In the process, these entrepreneurs have laid a strong foundation to withstand future economic shocks. Surviving a recession used to require deep pockets and rock-solid business connections, but the economy has changed to favor small and nimble operations that can pivot as demands change. No one is better positioned to do that than creators who, by and large, have built their careers listening to the needs of their communities and providing value accordingly.
Creators Aren’t Part of The Global Supply Chain — And That’s A Good Thing
We’ve seen over the past couple of years how disruptions in the global supply chain can affect the economy — the reverse is also true. Inflation and rising fuel prices can have a big impact on businesses that trade in physical goods, those that trade in content and ideas, however, won’t be impacted nearly as much.

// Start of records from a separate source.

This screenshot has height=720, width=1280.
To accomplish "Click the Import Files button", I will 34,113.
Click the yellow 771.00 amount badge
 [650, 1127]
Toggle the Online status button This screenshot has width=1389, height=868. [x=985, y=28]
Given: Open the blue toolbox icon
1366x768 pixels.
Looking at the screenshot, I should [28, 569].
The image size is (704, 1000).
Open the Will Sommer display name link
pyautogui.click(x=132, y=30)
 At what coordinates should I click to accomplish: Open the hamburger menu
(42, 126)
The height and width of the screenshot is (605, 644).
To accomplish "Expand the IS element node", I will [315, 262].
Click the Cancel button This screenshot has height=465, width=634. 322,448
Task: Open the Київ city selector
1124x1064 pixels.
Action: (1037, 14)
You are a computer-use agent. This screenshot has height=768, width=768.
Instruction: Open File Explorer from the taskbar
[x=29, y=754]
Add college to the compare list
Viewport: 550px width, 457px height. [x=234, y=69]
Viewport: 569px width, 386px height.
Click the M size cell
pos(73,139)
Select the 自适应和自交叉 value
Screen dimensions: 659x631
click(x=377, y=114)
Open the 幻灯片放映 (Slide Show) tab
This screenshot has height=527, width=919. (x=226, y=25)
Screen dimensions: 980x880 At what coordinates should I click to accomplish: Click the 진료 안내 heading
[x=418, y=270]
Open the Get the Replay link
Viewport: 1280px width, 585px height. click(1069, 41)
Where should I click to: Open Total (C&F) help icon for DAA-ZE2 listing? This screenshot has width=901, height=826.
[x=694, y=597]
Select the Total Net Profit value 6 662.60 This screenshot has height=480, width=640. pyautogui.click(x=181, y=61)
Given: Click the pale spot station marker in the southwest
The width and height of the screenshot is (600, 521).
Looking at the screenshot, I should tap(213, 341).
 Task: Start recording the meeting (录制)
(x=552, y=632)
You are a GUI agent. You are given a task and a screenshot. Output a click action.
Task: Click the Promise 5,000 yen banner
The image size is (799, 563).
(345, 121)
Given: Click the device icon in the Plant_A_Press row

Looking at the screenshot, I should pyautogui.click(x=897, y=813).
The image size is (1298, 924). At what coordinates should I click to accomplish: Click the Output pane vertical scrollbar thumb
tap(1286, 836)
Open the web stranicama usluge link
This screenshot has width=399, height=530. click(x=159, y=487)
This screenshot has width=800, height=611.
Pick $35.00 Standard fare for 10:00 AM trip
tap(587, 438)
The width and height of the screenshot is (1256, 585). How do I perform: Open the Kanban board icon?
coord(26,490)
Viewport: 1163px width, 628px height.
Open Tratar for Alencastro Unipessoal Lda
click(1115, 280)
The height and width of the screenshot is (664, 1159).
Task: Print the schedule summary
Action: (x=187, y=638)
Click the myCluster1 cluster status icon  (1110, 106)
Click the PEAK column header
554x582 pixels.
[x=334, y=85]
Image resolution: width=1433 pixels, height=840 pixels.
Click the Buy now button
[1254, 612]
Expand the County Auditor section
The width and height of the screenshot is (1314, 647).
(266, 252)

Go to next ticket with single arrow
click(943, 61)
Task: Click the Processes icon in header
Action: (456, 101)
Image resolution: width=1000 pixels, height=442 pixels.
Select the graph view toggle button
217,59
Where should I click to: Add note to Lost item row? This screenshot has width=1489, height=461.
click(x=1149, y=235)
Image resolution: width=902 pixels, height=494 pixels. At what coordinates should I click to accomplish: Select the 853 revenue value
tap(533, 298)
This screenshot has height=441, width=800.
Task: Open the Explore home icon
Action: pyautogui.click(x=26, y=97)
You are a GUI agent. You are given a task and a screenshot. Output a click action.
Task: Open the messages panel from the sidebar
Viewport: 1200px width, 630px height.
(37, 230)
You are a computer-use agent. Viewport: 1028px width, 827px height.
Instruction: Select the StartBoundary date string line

One advantage creators have is the ability to monetize their ideas and knowledge in addition to, or instead of, physical goods. The explosion in online coaching, whether in the realm of health and fitness, mental health or career, is one example where creators have built thriving businesses based on skill and knowledge. Meanwhile, writers have built and monetized audiences through newsletter subscriptions and musicians earn money through sites like Patreon or partnerships with Spotify.
While it’s true a decline in consumer purchasing could affect creators who depend on paying clients or community contributions, many will be able to offset losses by expanding their reach to more followers and implementing new monetization tools, like virtual tips and NFTs.
Creators in the knowledge and service space also have the advantage of tapping into their existing communities to identify opportunities to expand their offerings, whether that’s online courses, group coaching or custom art projects. The trick for creators, regardless of macroeconomics, is to stay focused on building their own niche and nurturing the communities they’ve built.
Creators Can Build a More Equitable Marketplace
Downturns inevitably cause belt-tightening and the creator sphere is not exempt. Large brands may pull back on partnerships for campaigns for instance, and if social media platforms face a decline in ad revenue, they may have less to contribute to creator funds.
However, rather than hinder, these setbacks could actually accelerate the evolution of the creator economy. Right now, only a small percentage of creators — roughly 12% — make more than $50,000 a year from their content. A large number of those creators do so by competing for the same contracts from a handful of global brands. A downturn that causes bigger companies to pull back on creator spending could actually result in the acceleration of the peer-to-peer economy. With the advent of Web3 and blockchain, creators have more tools than ever to monetize directly from their community. A peer-to-peer economy based on genuine shared goals and interests between creators and their audiences, could even the playing field and help the industry mature into something more authentic.
Economic downturns come with obvious hardships — and the creator economy won’t be entirely immune. For one thing, creators may face increased competition if we see more people enter the space out of necessity. But creators are in a position to not only navigate the changing economy but to potentially find themselves in a better place if they stay nimble and tuned into their communities.